● Work to be completed: From the line below that contains "The image size is (461, 240)." to the line that contains "is (991, 1467).", repeat every line exactly, both ends included, and nothing else.

Records from a collection:

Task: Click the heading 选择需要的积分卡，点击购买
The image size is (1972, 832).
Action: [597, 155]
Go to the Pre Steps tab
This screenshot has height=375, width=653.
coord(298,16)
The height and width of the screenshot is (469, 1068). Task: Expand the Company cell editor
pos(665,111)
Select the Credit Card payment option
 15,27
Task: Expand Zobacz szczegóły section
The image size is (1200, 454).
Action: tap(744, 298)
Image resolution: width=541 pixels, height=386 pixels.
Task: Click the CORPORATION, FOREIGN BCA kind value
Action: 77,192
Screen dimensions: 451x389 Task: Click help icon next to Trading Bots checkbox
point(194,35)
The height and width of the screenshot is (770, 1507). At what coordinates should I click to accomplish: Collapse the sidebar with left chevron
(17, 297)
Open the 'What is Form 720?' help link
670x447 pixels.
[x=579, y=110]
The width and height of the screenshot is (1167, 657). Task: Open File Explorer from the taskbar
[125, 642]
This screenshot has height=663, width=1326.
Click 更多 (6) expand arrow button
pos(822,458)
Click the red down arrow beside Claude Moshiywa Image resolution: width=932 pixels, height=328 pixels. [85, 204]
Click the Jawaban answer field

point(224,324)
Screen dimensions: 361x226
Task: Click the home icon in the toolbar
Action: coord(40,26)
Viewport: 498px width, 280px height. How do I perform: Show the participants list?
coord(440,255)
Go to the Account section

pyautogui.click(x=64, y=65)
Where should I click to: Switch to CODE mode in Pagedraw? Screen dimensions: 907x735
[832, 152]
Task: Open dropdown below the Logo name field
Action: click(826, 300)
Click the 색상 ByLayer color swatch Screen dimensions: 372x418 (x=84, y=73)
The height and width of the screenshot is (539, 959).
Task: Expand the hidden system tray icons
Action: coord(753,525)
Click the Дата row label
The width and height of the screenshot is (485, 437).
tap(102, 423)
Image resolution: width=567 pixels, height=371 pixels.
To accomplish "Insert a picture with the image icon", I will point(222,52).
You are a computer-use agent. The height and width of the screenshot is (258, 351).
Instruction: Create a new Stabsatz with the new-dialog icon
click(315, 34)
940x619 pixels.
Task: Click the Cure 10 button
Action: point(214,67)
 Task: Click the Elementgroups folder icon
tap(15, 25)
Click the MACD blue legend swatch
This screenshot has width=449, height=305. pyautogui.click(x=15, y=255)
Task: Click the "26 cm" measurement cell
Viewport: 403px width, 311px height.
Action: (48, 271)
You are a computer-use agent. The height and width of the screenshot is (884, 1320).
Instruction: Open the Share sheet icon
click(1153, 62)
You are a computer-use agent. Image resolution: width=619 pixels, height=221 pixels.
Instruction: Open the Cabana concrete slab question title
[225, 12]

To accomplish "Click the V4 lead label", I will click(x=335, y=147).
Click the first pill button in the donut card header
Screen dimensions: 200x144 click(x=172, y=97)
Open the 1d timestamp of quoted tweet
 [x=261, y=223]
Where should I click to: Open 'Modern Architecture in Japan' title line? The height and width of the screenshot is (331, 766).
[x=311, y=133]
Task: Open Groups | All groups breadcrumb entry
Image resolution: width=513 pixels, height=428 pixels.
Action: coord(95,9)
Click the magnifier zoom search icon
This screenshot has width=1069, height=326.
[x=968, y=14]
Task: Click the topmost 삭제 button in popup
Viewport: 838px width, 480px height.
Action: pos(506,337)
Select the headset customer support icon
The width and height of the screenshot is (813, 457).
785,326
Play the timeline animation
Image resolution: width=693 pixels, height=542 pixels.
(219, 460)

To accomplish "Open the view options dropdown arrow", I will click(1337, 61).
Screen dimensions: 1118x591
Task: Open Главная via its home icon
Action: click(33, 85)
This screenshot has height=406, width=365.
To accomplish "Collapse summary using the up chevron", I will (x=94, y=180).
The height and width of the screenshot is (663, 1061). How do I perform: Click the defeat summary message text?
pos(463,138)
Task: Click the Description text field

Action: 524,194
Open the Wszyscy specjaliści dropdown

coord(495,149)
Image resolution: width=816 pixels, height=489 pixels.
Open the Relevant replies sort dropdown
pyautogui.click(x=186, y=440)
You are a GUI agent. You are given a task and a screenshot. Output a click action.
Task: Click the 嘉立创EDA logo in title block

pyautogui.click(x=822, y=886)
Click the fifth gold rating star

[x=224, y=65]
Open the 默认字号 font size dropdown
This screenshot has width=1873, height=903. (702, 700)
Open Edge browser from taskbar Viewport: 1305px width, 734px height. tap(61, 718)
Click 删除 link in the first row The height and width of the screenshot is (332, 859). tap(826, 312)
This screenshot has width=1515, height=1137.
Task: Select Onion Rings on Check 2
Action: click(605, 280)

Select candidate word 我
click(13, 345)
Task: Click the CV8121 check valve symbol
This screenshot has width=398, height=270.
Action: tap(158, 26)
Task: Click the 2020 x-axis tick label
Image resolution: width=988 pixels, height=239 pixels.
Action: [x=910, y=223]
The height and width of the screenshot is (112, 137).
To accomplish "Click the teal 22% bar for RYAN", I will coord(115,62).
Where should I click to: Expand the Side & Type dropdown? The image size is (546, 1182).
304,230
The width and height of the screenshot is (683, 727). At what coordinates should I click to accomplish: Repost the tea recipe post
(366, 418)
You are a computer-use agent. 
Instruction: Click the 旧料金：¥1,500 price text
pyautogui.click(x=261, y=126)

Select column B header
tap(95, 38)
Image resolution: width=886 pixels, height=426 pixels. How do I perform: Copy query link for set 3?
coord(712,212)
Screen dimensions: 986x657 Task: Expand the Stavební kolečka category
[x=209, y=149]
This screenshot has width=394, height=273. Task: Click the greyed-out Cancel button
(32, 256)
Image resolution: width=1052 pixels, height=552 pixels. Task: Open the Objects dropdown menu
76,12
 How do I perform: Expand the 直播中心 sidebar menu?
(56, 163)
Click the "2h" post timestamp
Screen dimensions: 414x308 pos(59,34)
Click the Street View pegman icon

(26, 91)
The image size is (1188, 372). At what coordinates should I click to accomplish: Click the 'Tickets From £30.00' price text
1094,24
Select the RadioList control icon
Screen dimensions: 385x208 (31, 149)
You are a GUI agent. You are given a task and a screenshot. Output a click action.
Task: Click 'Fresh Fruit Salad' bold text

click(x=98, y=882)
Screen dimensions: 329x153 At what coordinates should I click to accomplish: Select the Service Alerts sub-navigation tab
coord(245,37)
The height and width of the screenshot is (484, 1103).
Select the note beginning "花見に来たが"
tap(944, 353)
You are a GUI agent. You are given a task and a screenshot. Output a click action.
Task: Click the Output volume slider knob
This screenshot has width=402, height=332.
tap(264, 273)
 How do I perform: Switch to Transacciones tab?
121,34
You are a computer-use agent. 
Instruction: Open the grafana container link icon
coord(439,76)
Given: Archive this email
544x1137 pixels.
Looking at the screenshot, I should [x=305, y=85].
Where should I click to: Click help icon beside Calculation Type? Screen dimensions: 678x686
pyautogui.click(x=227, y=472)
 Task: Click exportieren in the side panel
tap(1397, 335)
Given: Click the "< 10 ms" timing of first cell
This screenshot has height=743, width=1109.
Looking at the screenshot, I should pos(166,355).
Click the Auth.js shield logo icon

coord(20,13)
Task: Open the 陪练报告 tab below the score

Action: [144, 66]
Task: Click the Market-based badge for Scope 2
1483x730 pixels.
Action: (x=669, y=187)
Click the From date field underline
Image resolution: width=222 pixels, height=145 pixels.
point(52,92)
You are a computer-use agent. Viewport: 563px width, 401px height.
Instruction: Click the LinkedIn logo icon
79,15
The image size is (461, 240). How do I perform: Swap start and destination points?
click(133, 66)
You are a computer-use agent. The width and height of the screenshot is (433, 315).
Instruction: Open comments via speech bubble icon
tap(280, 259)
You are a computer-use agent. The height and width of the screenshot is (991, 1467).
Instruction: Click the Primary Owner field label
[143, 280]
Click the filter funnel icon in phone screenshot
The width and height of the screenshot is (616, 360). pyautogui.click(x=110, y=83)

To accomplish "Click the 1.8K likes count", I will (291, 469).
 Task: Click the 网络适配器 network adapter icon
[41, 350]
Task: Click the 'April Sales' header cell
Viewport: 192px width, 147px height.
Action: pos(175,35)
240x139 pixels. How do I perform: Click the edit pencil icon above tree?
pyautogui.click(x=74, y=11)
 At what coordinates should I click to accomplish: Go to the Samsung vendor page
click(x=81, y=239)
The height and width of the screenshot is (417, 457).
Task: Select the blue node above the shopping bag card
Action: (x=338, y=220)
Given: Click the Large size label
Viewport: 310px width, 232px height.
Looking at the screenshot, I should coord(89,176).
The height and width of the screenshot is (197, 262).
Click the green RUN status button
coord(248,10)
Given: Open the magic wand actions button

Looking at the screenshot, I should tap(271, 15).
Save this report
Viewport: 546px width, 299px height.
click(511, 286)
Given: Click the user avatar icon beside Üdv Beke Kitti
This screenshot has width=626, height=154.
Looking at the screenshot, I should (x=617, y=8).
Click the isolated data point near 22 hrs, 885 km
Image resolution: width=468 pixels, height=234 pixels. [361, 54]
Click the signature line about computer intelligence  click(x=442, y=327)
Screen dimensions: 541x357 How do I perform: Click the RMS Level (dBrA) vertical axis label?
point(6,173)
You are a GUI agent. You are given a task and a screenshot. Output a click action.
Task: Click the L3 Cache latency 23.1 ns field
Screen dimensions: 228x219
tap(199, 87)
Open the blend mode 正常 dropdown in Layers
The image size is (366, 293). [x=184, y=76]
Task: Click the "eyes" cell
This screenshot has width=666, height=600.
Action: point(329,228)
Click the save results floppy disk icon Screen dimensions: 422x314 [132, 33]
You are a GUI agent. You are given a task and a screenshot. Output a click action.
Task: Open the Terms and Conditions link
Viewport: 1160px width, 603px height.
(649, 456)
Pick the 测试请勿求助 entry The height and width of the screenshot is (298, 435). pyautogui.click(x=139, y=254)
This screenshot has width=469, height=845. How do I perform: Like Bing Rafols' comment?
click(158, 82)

● Task answer:
The image size is (461, 240). How do I perform: Swap start and destination points?
click(133, 66)
You are a computer-use agent. The width and height of the screenshot is (433, 315).
Instruction: Open comments via speech bubble icon
tap(280, 259)
You are a computer-use agent. The height and width of the screenshot is (991, 1467).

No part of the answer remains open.